Cilium, Part 1 — Hands-On With eBPF Network Policies on k3d

TL;DR

Cilium replaces the Kubernetes NetworkPolicy engine with an eBPF datapath that enforces rules based on workload identity, not pod IP. This post installs Cilium on a local k3d cluster, walks a CiliumNetworkPolicy progression from no-policy to default-deny to L4 allow to L7 HTTP filtering to egress lockdown, and shows you exactly what each step looks like in Hubble. Runs on a laptop in about ten minutes.

Introduction

The reason I went looking for Cilium was practical: a recent customer cluster had a baseline NetworkPolicy that should have allowed all internal traffic, and instead silently dropped everything. The cause was a bug in the VPC-CNI’s policy agent, fixed in a later release, but the lesson was bigger than the patch — the engine doing the enforcement matters, and most teams treat it as an interchangeable detail.

It is not an interchangeable detail. The engine decides what policies you can even express, what the failure mode looks like when something goes wrong, and what you can observe after the fact. Cilium has had years of production scale, a wide user base, and a model that looks less like “iptables rules generated from labels” and more like “an identity-aware firewall talking to the kernel directly.” That model deserves an hour on your laptop before you commit to it on EKS, and that’s what this post is.

We’ll keep the editorial parts tight and let the lab do most of the talking.

Part 1: the mental model — eBPF, identity, and Hubble

Before we install anything, three ideas to keep in mind.
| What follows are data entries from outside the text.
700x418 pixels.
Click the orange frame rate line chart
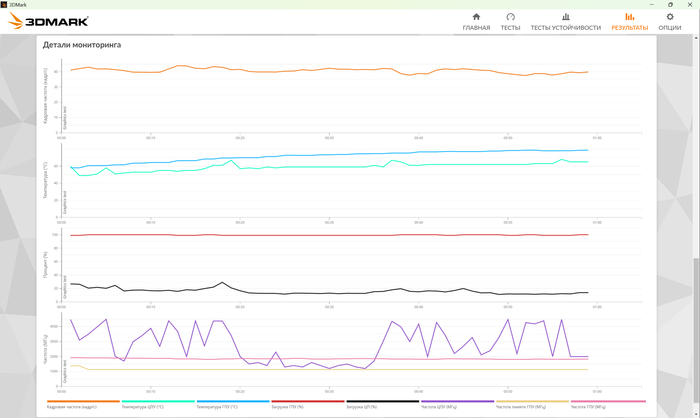click(330, 70)
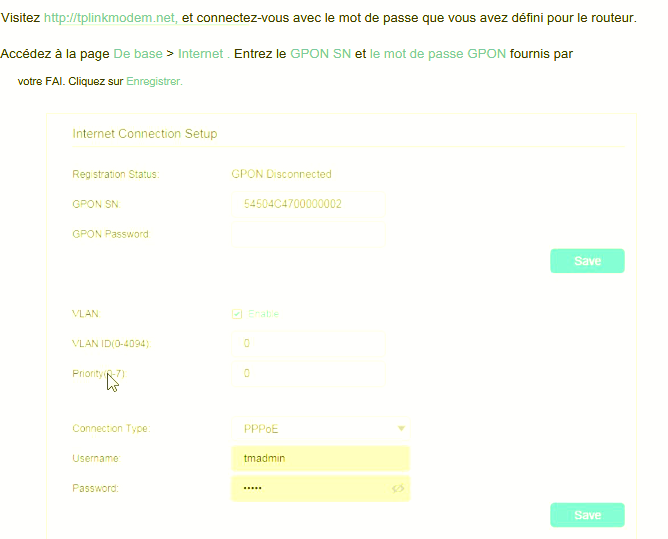Toggle the VLAN Enable checkbox

[237, 314]
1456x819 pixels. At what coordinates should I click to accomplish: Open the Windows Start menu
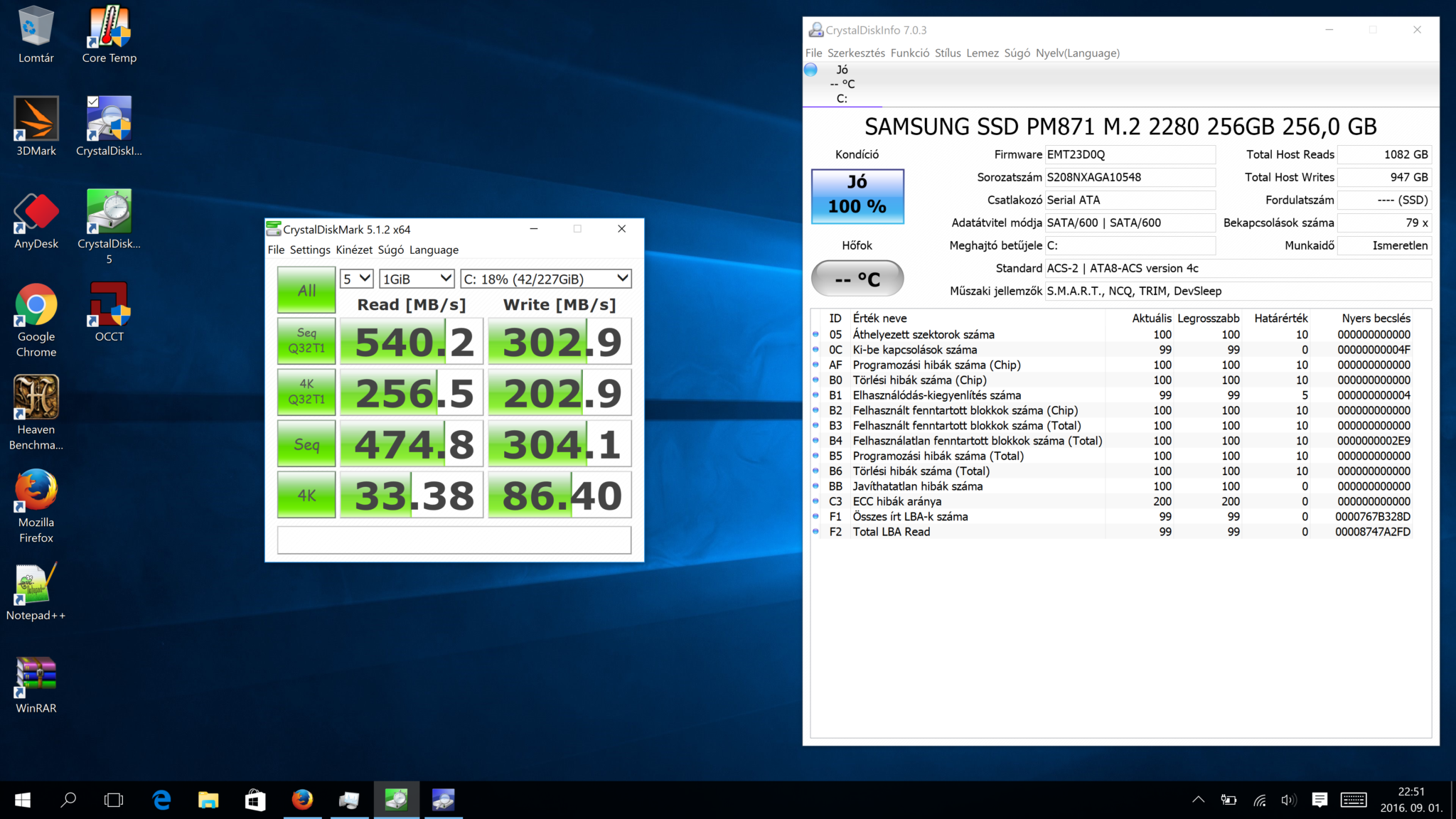(22, 799)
eBPF runs your enforcement in the kernel, not in iptables. eBPF is a mechanism the Linux kernel exposes for running small, verified programs in response to kernel events — packets arriving on an interface, syscalls being made, sockets opening. Cilium attaches eBPF programs at the network hooks and walks its own policy maps to decide whether a packet is allowed. iptables is still loadable on the box, but Cilium isn’t using it. The practical effect is that you don’t get the “1,000 pods, 5,000 rules, every packet walks the chain” scaling problem; the eBPF map lookup is O(1) on a hash.
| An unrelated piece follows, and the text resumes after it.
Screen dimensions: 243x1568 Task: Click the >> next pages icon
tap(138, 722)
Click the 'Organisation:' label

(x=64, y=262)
Cilium enforces on identity, not on IP. When you write a standard Kubernetes NetworkPolicy, the engine has to translate “pods with label app=frontend” into “this list of pod IPs,” and update that list every time a pod is rescheduled. Cilium assigns each unique combination of labels a security identity (a numeric ID) and writes the policy against the identity. When a packet leaves a pod, the source’s identity travels with it (in IP options for native routing, in the VXLAN header for overlay). The destination’s eBPF program looks up “is identity 12345 allowed to reach me on TCP/80?” — no IP list to maintain, no stale entries when a pod restarts.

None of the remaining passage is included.